# Компьютеры, телекоммуникации, ПО... > Программирование >  можно попробовать с Мобильными приложениями.. у кого есть идеи.

## Ull9

имею большой опыт программирования для embedded систем.
И маленькой - для мобильных устройств.
Для пробы создал небольшую аппликацию для андроида, положил ее в Google Play.
работает - кушать не просит. Время от времени выкатываю обновления.
Сейчас портирую на iOS.

Крупный проект, типа социальную сеть на потяну, может прототип сделаю, не более. 
А так, под крупный проект, нужна команда.

если о технологиях.
 Flutter, Kotlin, Java, ObjectiveC.
 front-end
 back-end.
 cross-platform.
 Bloc, RxDart, patterns... and so on.

Думаю могу написать любой интерфейс с/без анимацией (вопрос времени), но не игры. В сторону игр вообще не смотрел.
Серверную часть можно вынести на Амазон (AWS), Гугл(Firebase), Майкрософт(Azure). Не проблема.
Предпочтительней конечно Google Firebase. С Амазоном пока взаимопонимание тяжелое.
Можно замутить встроенную базу данных.

Денег не надо, деньги и время есть. Первого больше второго - меньше.

Нужны идеи.

ИСХОДНЫЕ ДАННЫЕ –
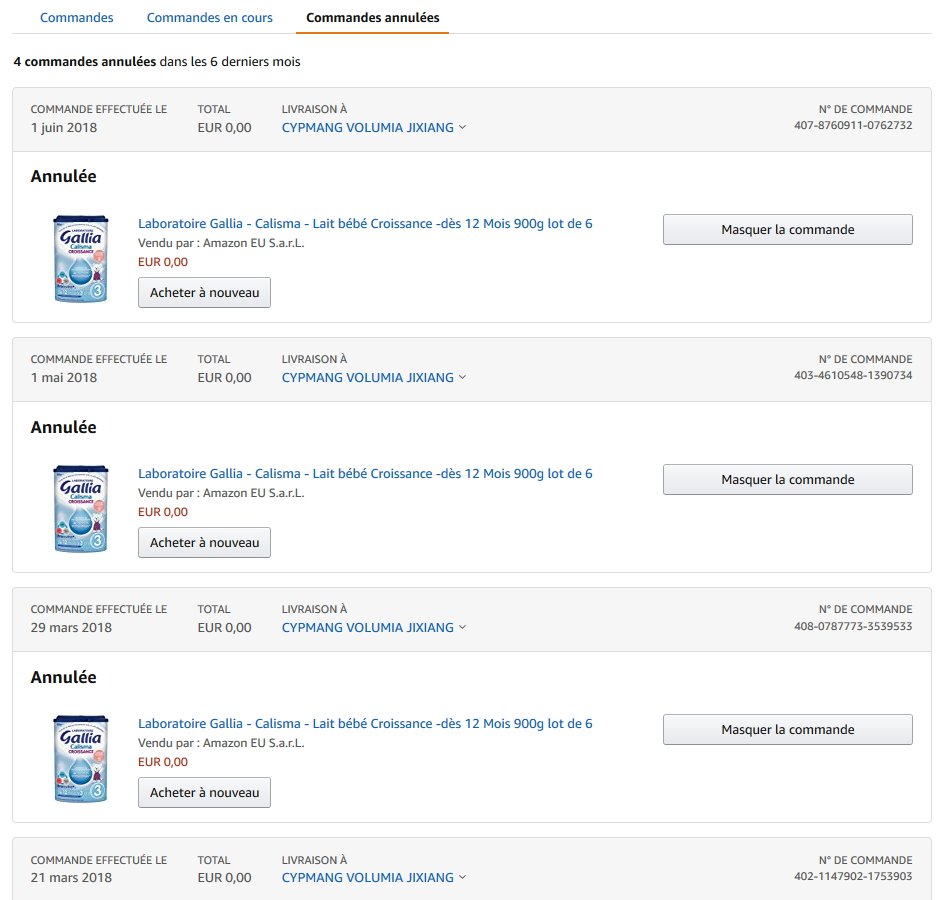Image resolution: width=944 pixels, height=900 pixels.
Task: Open Gallia Calisma product link in 1 juin order
Action: 365,223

ЗАДАНИЕ –
Выпишите из фрагмента текста без изменений отрывок, который начинается словами «cross-platform.» и заканчивается словами «вообще не смотрел.». Приведённые данные для работы не понадобятся.

ОТВЕТ –
cross-platform.
 Bloc, RxDart, patterns... and so on.

Думаю могу написать любой интерфейс с/без анимацией (вопрос времени), но не игры. В сторону игр вообще не смотрел.